Write the entries out again. Every character must match.

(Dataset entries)
※
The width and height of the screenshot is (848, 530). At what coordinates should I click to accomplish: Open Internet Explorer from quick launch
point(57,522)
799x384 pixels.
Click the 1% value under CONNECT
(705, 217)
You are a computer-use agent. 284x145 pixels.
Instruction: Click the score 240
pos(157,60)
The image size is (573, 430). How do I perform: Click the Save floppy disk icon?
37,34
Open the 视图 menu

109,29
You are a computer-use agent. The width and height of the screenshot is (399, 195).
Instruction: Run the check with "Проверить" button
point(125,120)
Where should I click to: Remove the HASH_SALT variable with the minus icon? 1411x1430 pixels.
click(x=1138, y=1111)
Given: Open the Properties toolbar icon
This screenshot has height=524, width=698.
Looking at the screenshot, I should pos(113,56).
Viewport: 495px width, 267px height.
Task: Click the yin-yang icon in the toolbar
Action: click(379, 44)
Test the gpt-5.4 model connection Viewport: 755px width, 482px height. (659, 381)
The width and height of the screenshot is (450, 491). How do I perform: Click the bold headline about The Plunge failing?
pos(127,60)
※
> Result of this task
The width and height of the screenshot is (848, 530). At what coordinates should I click to accomplish: Open Internet Explorer from quick launch
point(57,522)
799x384 pixels.
Click the 1% value under CONNECT
(705, 217)
You are a computer-use agent. 284x145 pixels.
Instruction: Click the score 240
pos(157,60)
The image size is (573, 430). How do I perform: Click the Save floppy disk icon?
37,34
Open the 视图 menu

109,29
You are a computer-use agent. The width and height of the screenshot is (399, 195).
Instruction: Run the check with "Проверить" button
point(125,120)
Where should I click to: Remove the HASH_SALT variable with the minus icon? 1411x1430 pixels.
click(x=1138, y=1111)
Given: Open the Properties toolbar icon
This screenshot has height=524, width=698.
Looking at the screenshot, I should pos(113,56).
Viewport: 495px width, 267px height.
Task: Click the yin-yang icon in the toolbar
Action: click(379, 44)
Test the gpt-5.4 model connection Viewport: 755px width, 482px height. (659, 381)
The width and height of the screenshot is (450, 491). How do I perform: Click the bold headline about The Plunge failing?
pos(127,60)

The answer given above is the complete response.